== Material provided ==
• • •
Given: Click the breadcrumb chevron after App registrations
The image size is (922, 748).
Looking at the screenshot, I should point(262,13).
• • •
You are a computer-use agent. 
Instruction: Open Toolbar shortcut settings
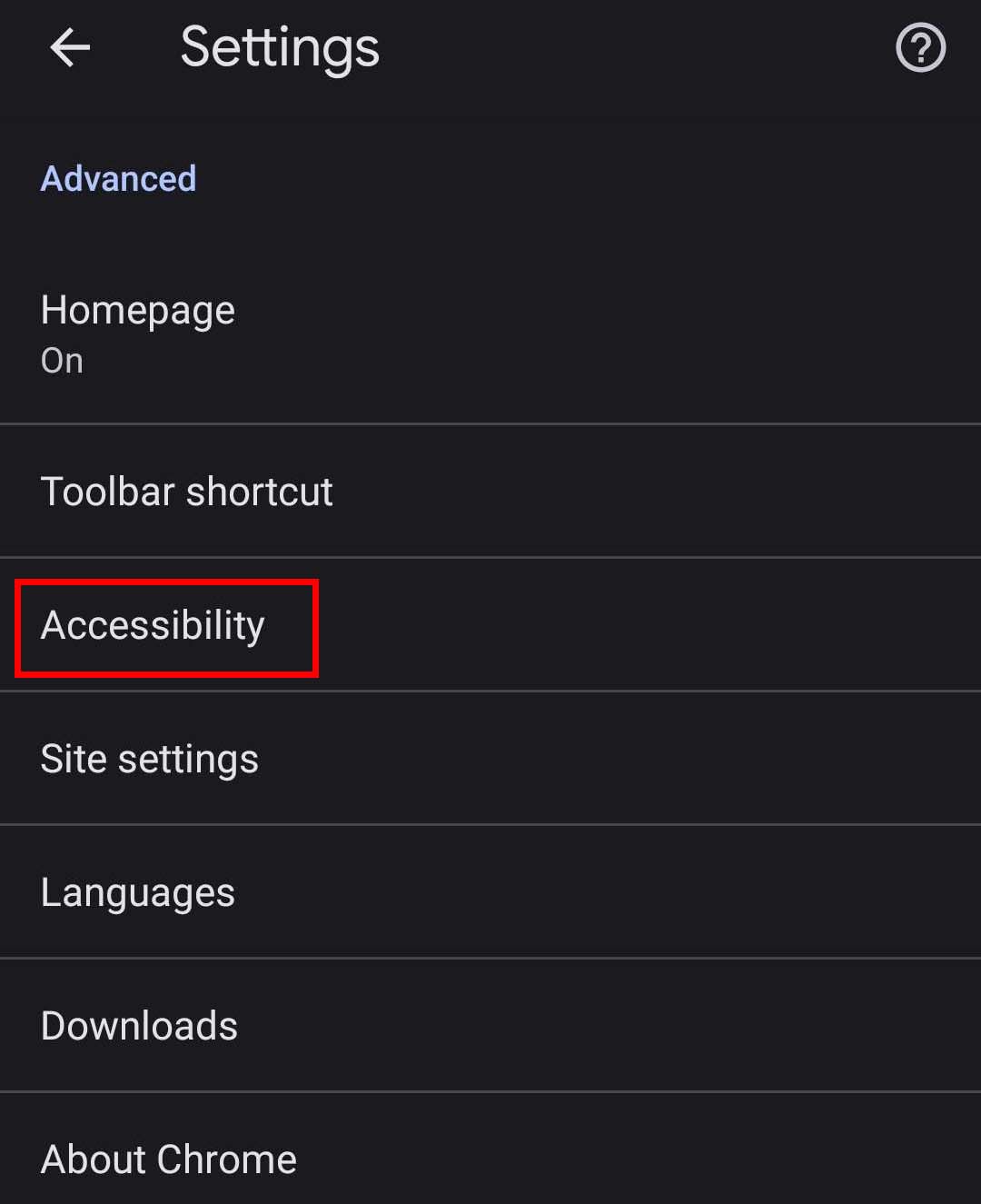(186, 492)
• • •
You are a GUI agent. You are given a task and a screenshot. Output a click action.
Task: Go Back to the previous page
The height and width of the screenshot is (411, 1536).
• • •
== Task item ==
Look over the data above and show each line that contains "agent".

== Response area ==
You are a computer-use agent. 
You are a GUI agent. You are given a task and a screenshot. Output a click action.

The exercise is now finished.